Start SUPPLIED INFORMATION

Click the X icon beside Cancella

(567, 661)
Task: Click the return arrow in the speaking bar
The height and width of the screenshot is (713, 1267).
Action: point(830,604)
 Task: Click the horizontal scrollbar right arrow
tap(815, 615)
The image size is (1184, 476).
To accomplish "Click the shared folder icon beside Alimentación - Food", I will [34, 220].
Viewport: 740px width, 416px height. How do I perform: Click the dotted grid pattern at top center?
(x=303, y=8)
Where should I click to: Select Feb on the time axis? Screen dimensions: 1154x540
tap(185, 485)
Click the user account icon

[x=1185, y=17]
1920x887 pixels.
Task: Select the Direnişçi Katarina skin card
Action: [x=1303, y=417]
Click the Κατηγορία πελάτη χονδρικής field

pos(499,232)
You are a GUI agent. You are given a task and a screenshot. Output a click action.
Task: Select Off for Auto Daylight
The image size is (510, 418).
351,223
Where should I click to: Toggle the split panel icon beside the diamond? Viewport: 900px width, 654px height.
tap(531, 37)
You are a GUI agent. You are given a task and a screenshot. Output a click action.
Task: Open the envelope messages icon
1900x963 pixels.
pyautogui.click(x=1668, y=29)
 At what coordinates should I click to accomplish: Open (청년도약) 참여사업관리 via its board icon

End SUPPLIED INFORMATION

_DESCRIPTION OF THE TASK_
Copy everything in the listing above from its first line down to the line containing "pyautogui.click(x=1668, y=29)", including that line.

_OUTPUT FOR THIS TASK_
Click the X icon beside Cancella

(567, 661)
Task: Click the return arrow in the speaking bar
The height and width of the screenshot is (713, 1267).
Action: point(830,604)
 Task: Click the horizontal scrollbar right arrow
tap(815, 615)
The image size is (1184, 476).
To accomplish "Click the shared folder icon beside Alimentación - Food", I will [34, 220].
Viewport: 740px width, 416px height. How do I perform: Click the dotted grid pattern at top center?
(x=303, y=8)
Where should I click to: Select Feb on the time axis? Screen dimensions: 1154x540
tap(185, 485)
Click the user account icon

[x=1185, y=17]
1920x887 pixels.
Task: Select the Direnişçi Katarina skin card
Action: [x=1303, y=417]
Click the Κατηγορία πελάτη χονδρικής field

pos(499,232)
You are a GUI agent. You are given a task and a screenshot. Output a click action.
Task: Select Off for Auto Daylight
The image size is (510, 418).
351,223
Where should I click to: Toggle the split panel icon beside the diamond? Viewport: 900px width, 654px height.
tap(531, 37)
You are a GUI agent. You are given a task and a screenshot. Output a click action.
Task: Open the envelope messages icon
1900x963 pixels.
pyautogui.click(x=1668, y=29)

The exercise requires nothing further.